RECENT announcements have nailed the myths that were peddled in support of Brexit prereferendum.

The government Brexit white paper confirmed: “While Parliament has remained sovereign throughout our membership of the EU.”

So clearly our sovereignty has never been lost.

There is recognition that the UK needs migrants to meet the needs of its economy and the NHS where 55,000 doctors and nurses from other EU countries prop up the UK’s medical skills shortage.

As the ex-minister Stephen Crabb has reminded us: “The problem is that, set against the popular expectation that Brexit means cutting immigration, there is nothing on the horizon to suggest that achieving any significant reduction is achievable or even desirable.”

Even UKIP and Vote Leave admit that the Red Bus £350 million a week for the NHS statement was both factually impossible and ‘never serious’.

And I haven’t even started on the complexities of the Scotland, Wales or particularly (for Warrington) the Irish implications.

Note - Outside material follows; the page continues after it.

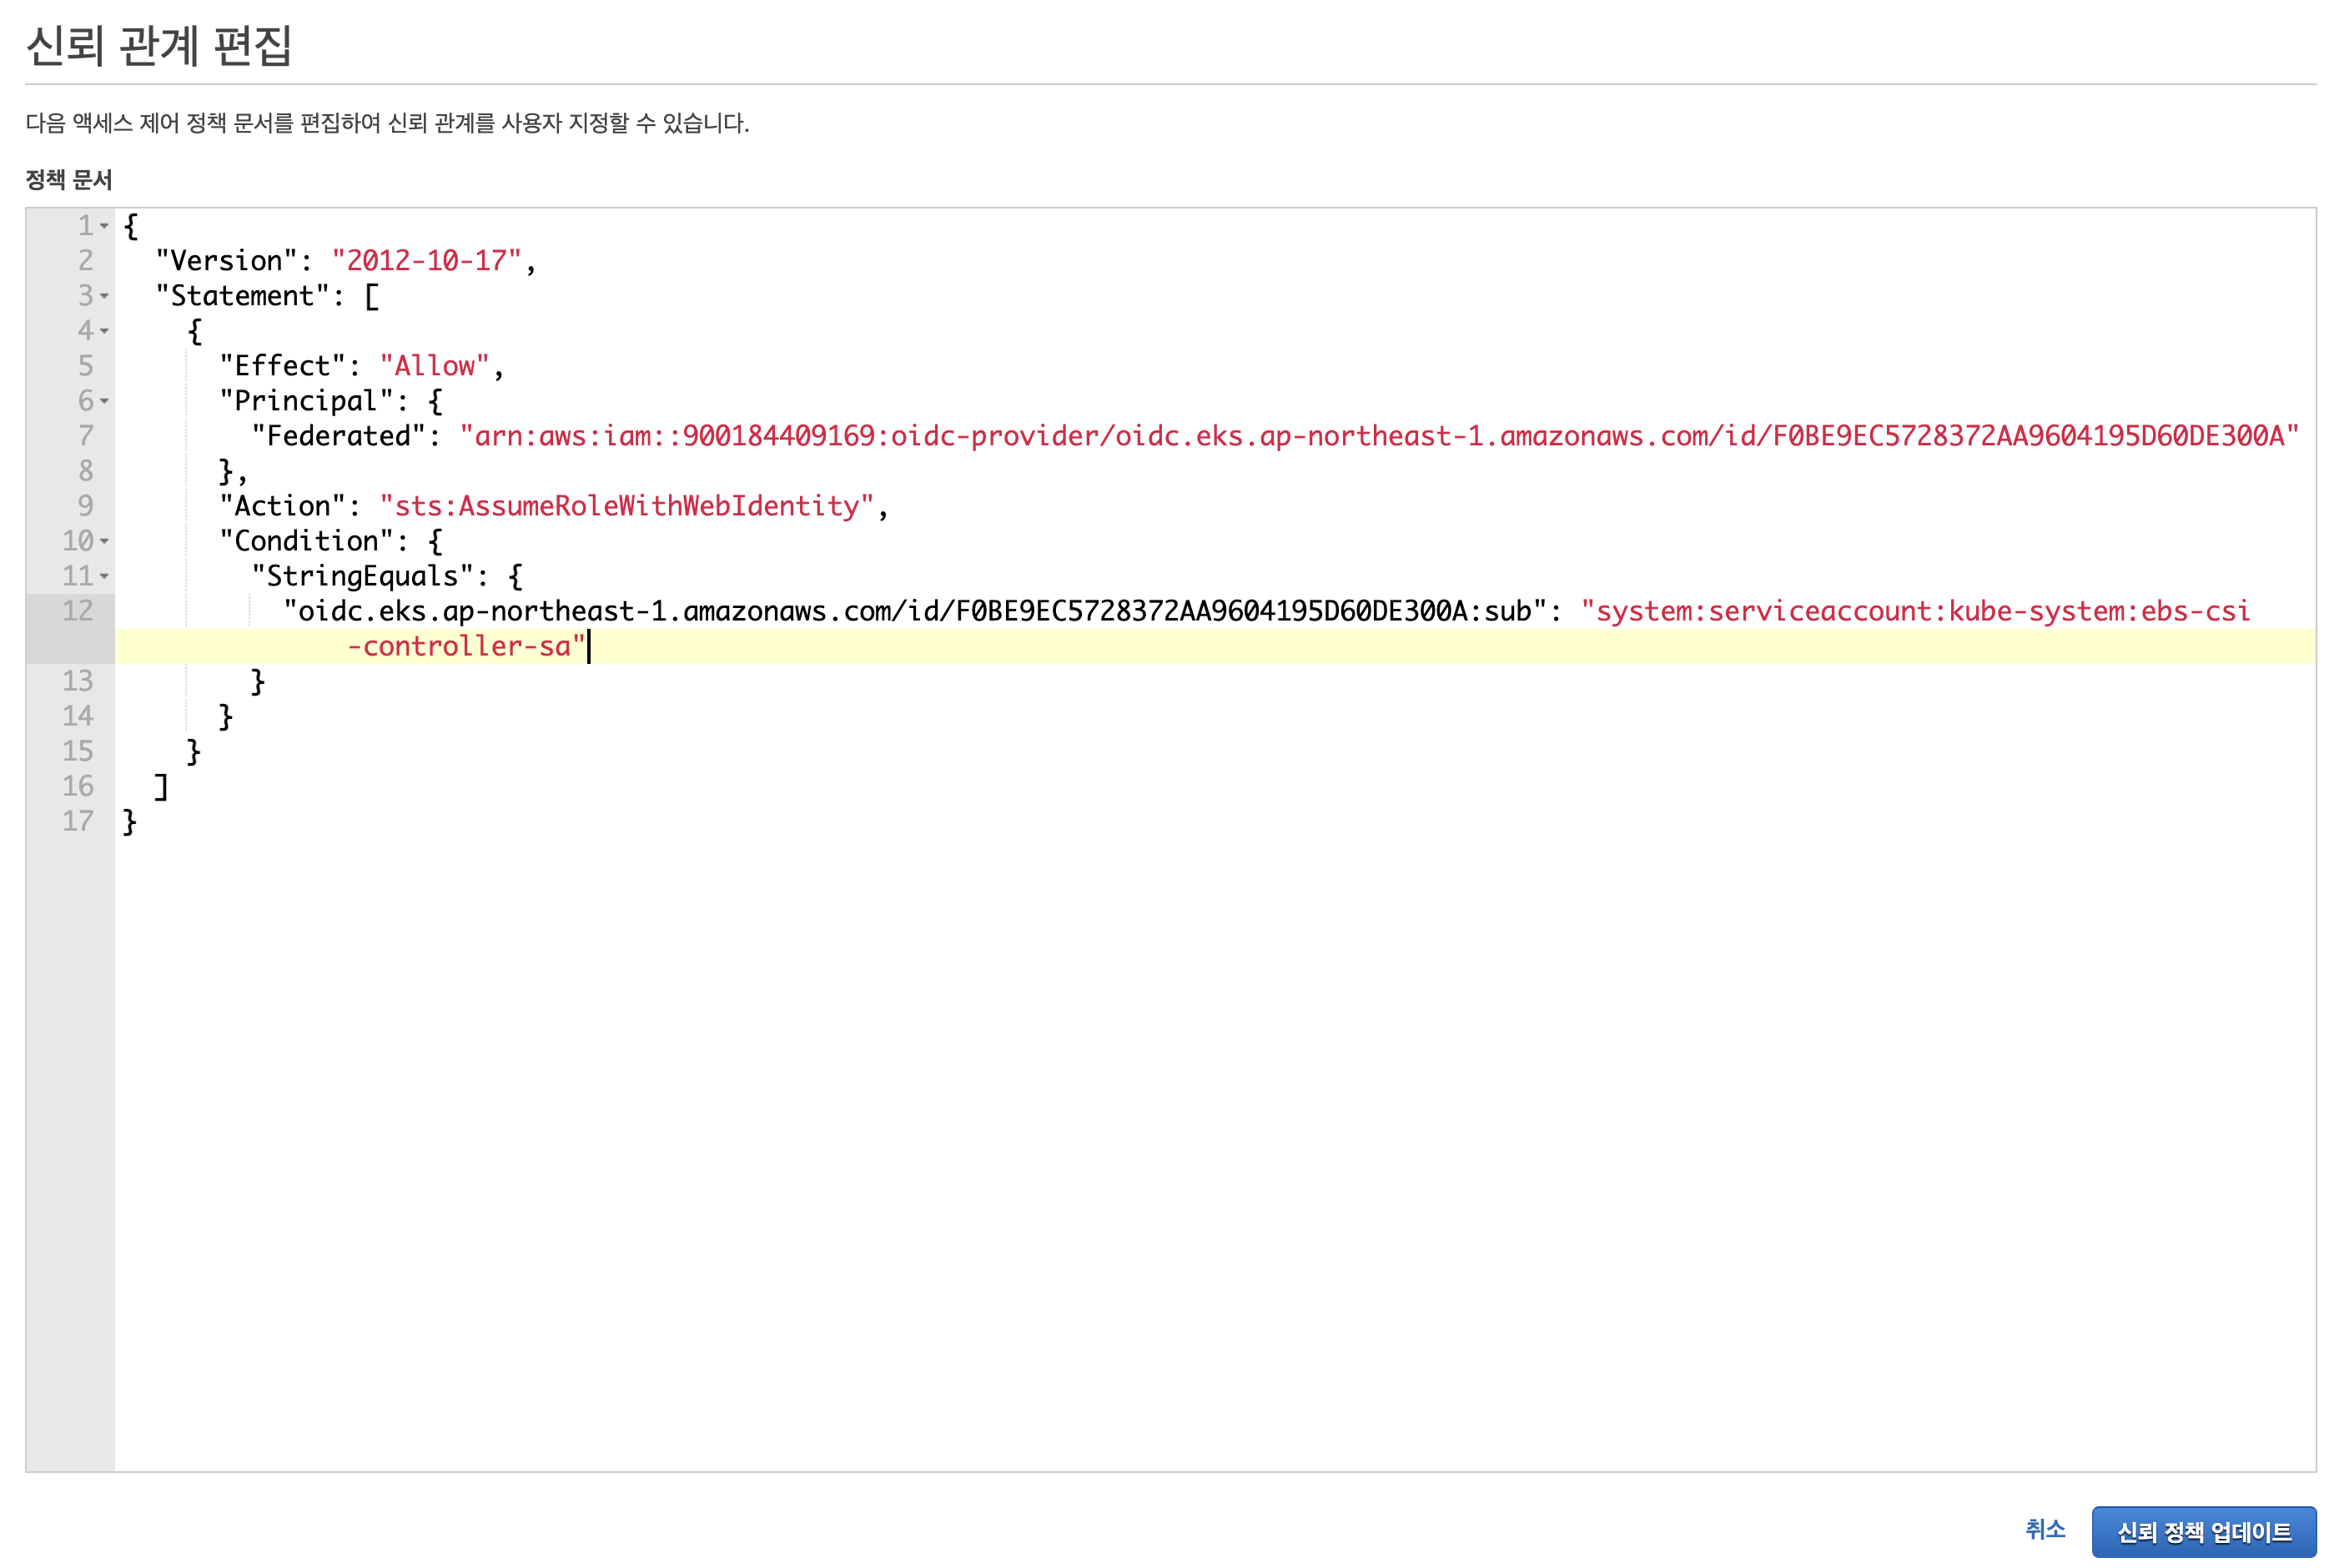Place the cursor on the "Allow" value
Viewport: 2339px width, 1568px height.
pyautogui.click(x=436, y=365)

The public was misled into voting for an undeliverable solution for the wrong problem.

Our MPs David Mowat and Helen Jones, like so many in last week’s parliamentary debate, both know that the Brexit promises of last summer are not deliverable and that in time a Brexit UK could be poorer, less influential, more divided and more isolated.

Yet they are too timid to spell this out to their constituents for fear some may not like what they hear.

They owe it to their constituents not to hide behind the fig leaf of ‘will of the people’. We were misled.

Yes there are problems in society but these are mainly of our own making and Brexit won’t solve these.

It’s time to be honest, have that public debate about the inevitable risks and consequences of leaving the EU and if maybe, yes, it’s time to Exit Brexit.